Chronicles from the Road

Day 3


Our travelling team departed Christian’s place early Tuesday morning, rejuvenated for another day of travels. If the latter half of yesterday’s drive through Manitoba had become stoic and predictable, I knew from last year that today’s trek through the rest of Manitoba and Saskatchewan would be even more stale.


Thankfully I convinced Brad and ‘Turtle’ to alter our route slightly. Rather than take Highway 1 through Regina, we ventured up around Saskatoon and came back down Saskatchewan before entering southern Alberta.


This detour added about two hours of travelling time, and though my travelling companions weren’t as appreciative as I was for the scenic change, they’ll thank me the day that they take the entire flat drive across Highway 1.
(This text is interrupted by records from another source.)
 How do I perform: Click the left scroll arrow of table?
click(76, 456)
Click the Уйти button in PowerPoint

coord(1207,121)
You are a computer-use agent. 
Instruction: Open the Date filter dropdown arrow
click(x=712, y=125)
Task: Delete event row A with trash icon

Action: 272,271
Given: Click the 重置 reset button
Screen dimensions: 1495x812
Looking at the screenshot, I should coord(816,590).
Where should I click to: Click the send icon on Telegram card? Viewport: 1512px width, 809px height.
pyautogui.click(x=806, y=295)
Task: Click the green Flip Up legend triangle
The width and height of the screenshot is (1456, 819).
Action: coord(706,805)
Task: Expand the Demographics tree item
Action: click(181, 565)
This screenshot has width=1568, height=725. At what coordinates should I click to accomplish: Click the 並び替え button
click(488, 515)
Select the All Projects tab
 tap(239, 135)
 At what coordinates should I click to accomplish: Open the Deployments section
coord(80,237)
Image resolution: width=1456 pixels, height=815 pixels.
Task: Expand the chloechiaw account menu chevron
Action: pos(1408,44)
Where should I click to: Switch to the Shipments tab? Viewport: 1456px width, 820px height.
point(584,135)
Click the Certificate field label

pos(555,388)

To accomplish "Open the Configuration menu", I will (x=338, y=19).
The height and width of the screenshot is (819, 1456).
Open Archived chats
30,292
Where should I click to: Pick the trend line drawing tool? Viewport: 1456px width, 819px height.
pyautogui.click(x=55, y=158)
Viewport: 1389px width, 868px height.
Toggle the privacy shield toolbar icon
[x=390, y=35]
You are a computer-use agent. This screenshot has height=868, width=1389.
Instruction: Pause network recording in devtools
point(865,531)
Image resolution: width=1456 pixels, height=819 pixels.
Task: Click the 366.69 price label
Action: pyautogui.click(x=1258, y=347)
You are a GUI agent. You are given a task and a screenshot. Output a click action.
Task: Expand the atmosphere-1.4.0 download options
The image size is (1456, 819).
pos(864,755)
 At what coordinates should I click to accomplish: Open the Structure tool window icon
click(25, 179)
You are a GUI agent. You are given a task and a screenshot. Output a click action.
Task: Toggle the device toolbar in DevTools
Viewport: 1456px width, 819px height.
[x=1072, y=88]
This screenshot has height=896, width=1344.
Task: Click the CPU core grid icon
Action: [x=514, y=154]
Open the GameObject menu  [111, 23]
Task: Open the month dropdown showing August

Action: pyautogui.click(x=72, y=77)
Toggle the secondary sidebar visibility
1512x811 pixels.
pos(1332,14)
A cloudy and rainy drive along the Gordie Howe Bridge in Saskatoon


Brad and I have each grown up and worked on farms for most of our lives. To see agriculture on such a mass scale in the prairies made our jaws drop a little. Not only are the fields far larger than in Ontario, but no land is wasted. Hay is cut and baled in the ditches, not bush hogged by the township like it is back home.

The ground is clearly drier in Western Saskatchewan; in fact, there has been a drought in the Regina region this year (opposite to Southern Ontario). As we neared Saskatoon, a large portion of the surrounding farm land was flooded. The contrast was startling! Later we found out that this flooding was from the Quill Lakes in 2012, but the impact was still being felt.


Upon arriving in Brooks, Alberta for our third night, the trend of nothing but flat, repetitive farm fields was evident in this town too. We chose to stay here not for its geography, but because Brad’s friend and teacher’s college colleague Joe Willimsen lived in Brooks. Joe, like Brad, had opted to go West to teach immediately upon graduation instead of spending years working his way up the supply list in Ontario.


Joe toured us around the small farming town in the evening. We made stops at a slightly dingy restaurant for supper that offered generous potions of food, and at the impressive Catholic high school Joe will be teaching at this fall. Brad especially enjoyed seeing the classroom that his fellow Queen’s graduate will be in.


Later we came back to Joe’s apartment and met his parents, who were visiting. After each of us downed a glass of milk filled with crushed up cookies (which Joe convinced us to try) it was time to pack it in for the night.